É o dinheiro a circular
As trocas de Marcos Cruz e Rodrigo Fernandes, por um total de 22 milhões de euros, são uma esperteza saloia destinada a provar a irracionalidade de um sistema que não serve para o futebol.
Por ter sido divulgada pela CMVM no mesmo dia em que o Observatório do Futebol coloca os três grandes de Portugal em excelentes posições num ranking que elaborou para definir os melhores clubes da Europa em termos de formação e desenvolvimento de talentos, a troca de Rodrigo Fernandes por Marco Cruz, um a sair da escola do Sporting para o FC Porto e o outro a fazer o caminho inverso, envolvendo um total de 22 milhões de euros, podia ser a prova de que os miúdos que saem daquelas academias são mesmo bons. Contudo, o dinheiro limitou-se a circular, a dar uma volta de 360 graus, acabando no exato local de onde tinha saído em primeiro lugar – se é que chegou a sair... –, pelo que a única coisa que esta operação veio demonstrar foi a relativa inutilidade dos procedimentos contabilísticos na avaliação da saúde financeira das grandes empresas. E é um grito no sentido da defesa da especificidade do futebol enquanto negócio que tem de ser alvo de procedimentos contabilísticos diferentes das outras áreas da alta finança.
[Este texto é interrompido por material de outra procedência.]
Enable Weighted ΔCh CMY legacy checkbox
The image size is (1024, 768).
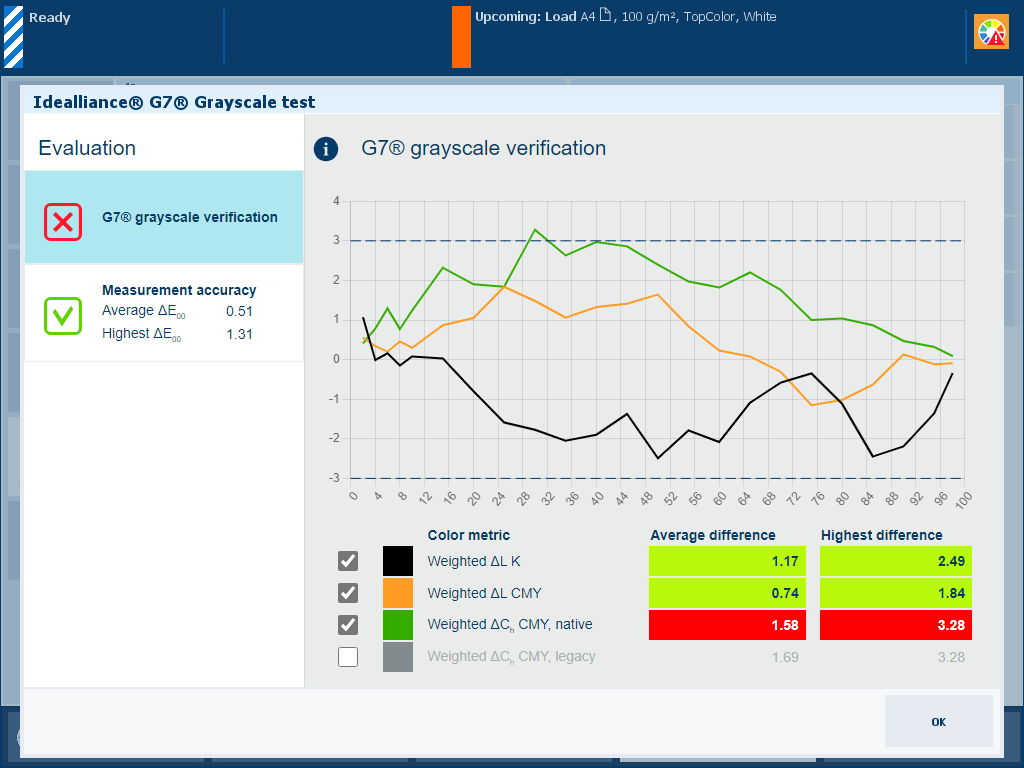pos(348,657)
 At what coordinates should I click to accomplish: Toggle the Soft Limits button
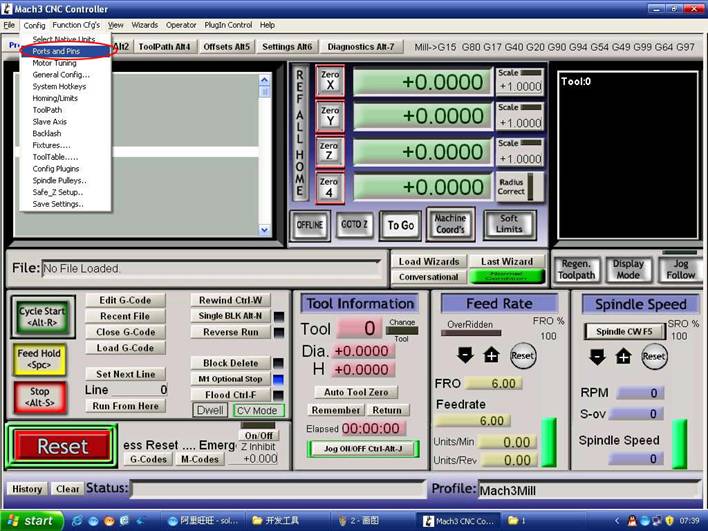(x=509, y=224)
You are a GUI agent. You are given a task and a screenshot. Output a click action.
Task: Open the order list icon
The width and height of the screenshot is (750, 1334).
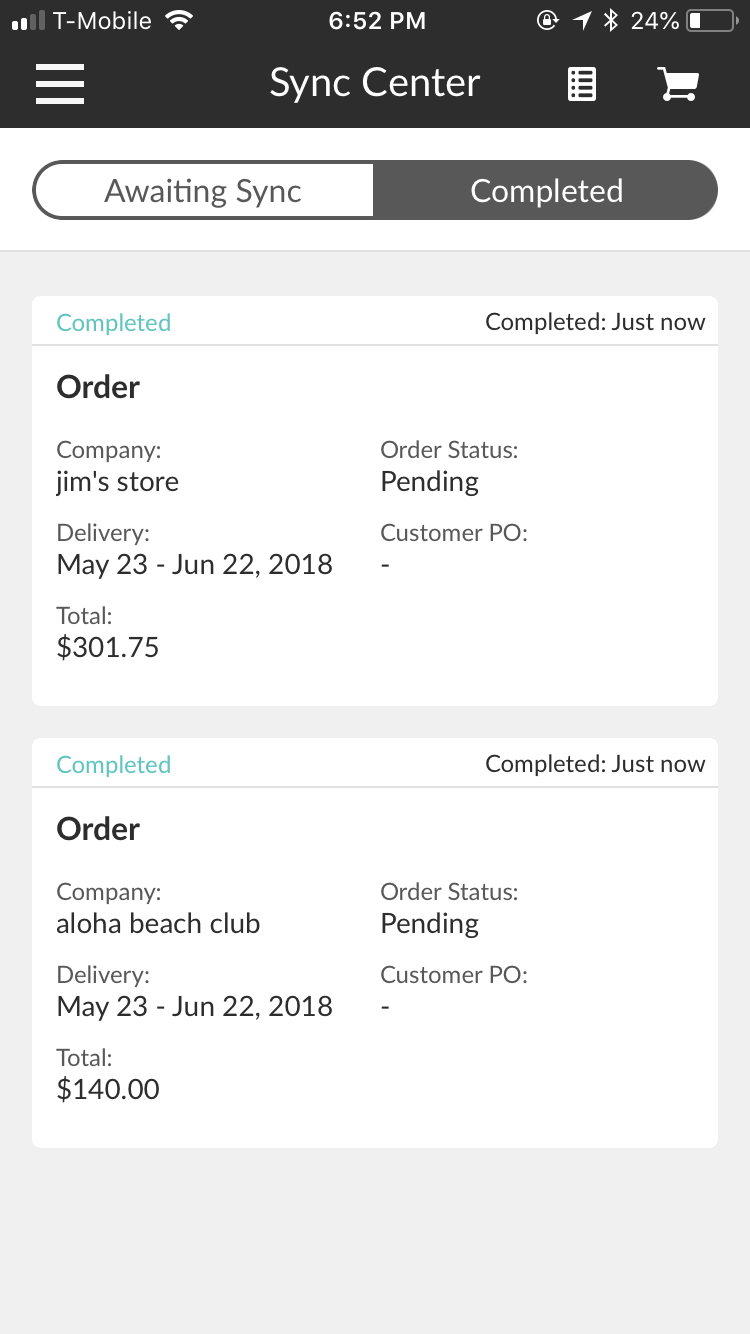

Na verdade, com esta operação, ninguém está a roubar nada. Nada disto é ilegal. Limita-se a ser uma forma de contrariar uma forma de contabilização que faz pouco sentido no futebol. Se os clubes portugueses são essencialmente formadores – e são como vou mostrar mais à frente –, se criticamos operações onerosas que vão fazendo quando vão a mercados ainda mais periféricos do que o nosso e adquirem passes de jogadores inflacionados, não podemos depois aceitar que estejam permanentemente à beira da falência técnica por causa de uma falha no sistema. Ainda ontem, o Observatório do Futebol, braço do Centro Internacional dos Estudos do Desporto, publicou um ranking destinado a avaliar quais são os clubes mais bem sucedidos na formação e desenvolvimento de talentos na Europa, utilizando como critério o total de jogadores por eles criados a jogar atualmente nas 31 maiores Ligas. O Ajax lidera este ranking, sem surpresa, com 81 jogadores colocados, surgindo o Sporting em terceiro lugar, com 70. O Benfica é oitavo e o FC Porto 16º. O Observatório junta um segundo índice, este levando em conta o nível dos clubes onde os jogadores jogam atualmente, e nesta segunda tabela – igualmente liderada pelo Ajax – o Sporting é segundo, o Benfica quinto e o FC Porto 17º.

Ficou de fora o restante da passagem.